This year's festival includes a number of documentaries that have garnered great acclaim on the fest circuit, some of which have been covered here at ScreenAnarchy. One of these is Joshua Oppenheimer's astonishing and deeply disturbing The Act of Killing (see Jason Gorber's TIFF review), which interviews perpetrators of genocide in Indonesia who unapologetically boast of their crimes and dramatically recreate them for the camera. Another is Mike Lerner and Maxim Pozdorovkin's Pussy Riot: A Punk Prayer (see J Hurtado's review), which follows the jailed members of the anti-Putin collective that staged a bold protest inside a hallowed cathedral in Moscow and brought the eyes of the world on Russia's often harsh crackdowns on dissent.

This year's festival centers on four main themes: traditional values and human rights, focusing on women's rights, LGBT rights, and the rights of the disabled; crises and migration; a focus on Asia; and human rights in the United States. Below are a few of this year's notable selections. For more information on these and other festival films, and to purchase tickets, visit the Human Rights Watch Film Festival's website.

ANITA (Frieda Mock)

The opening night film, Anita gets into the nuts and bolts of Anita Hill's testimony against Clarence Thomas concerning charges of sexual harassment in 1991 during his Supreme Court confirmation hearing. It goes well beyond the sensationalistic details of Long Dong Silver and pubic hair on Coke cans to explore the circumstances behind her testimony, Hill’s background, and her life before and after her time in the spotlight.

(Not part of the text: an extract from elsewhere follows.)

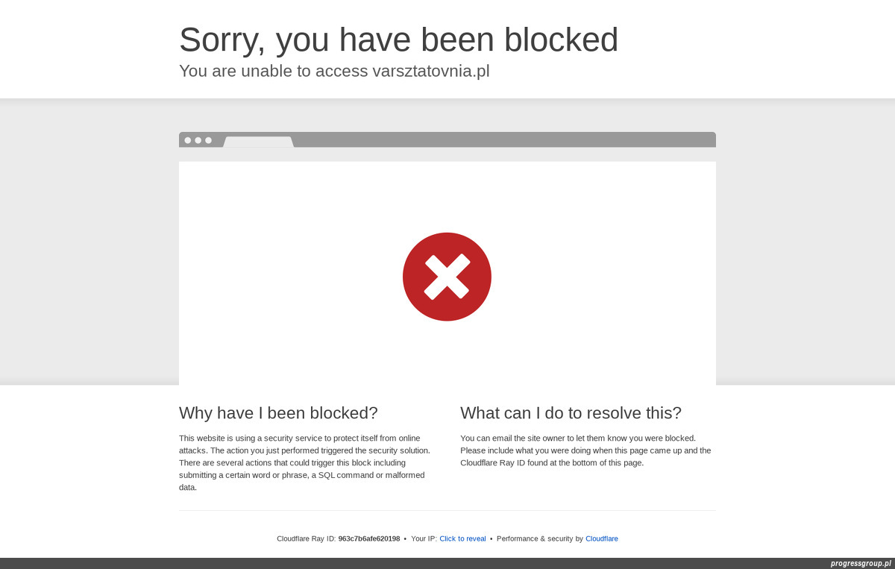Screen dimensions: 895x569
Task: Click the 'Why have I been blocked?' heading
Action: (x=278, y=413)
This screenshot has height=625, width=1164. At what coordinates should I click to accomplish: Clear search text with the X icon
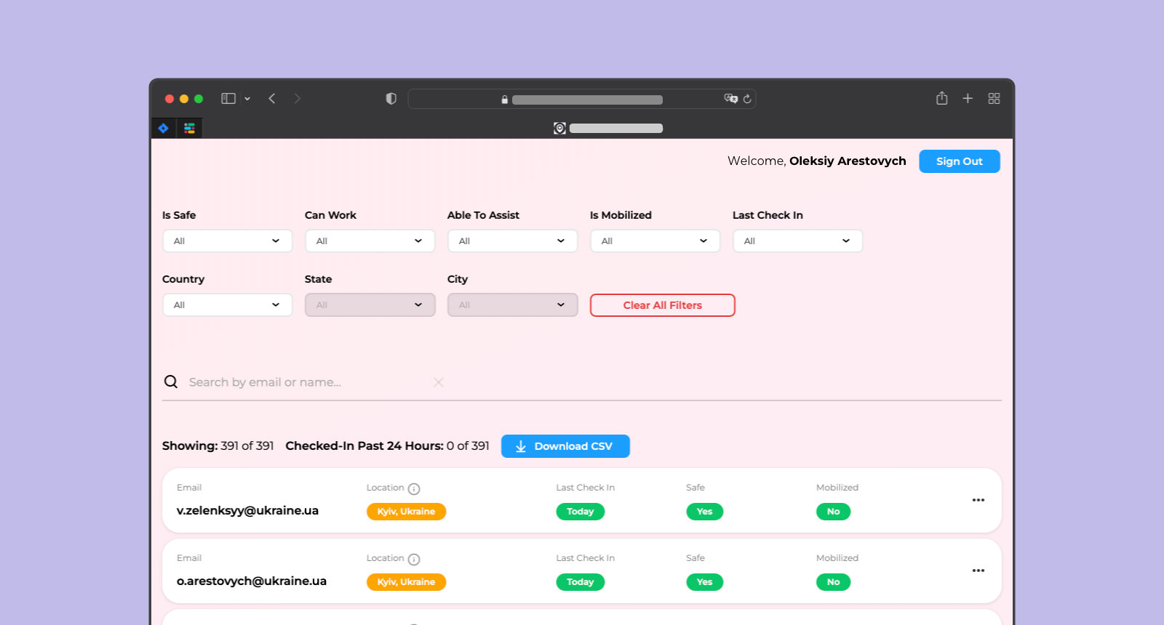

The film is very solidly on Hill's side, as is to be expected, and Hill is largely credited here with opening up a national conversation on sexual harassment in the workplace, which was not much talked about in public up to that point. Including extensive interviews with Hill herself, as well as other key figures in the case, Mock compellingly conveys the full story of what it was like for Hill to be "in the political lion's den," in the words of one interviewee.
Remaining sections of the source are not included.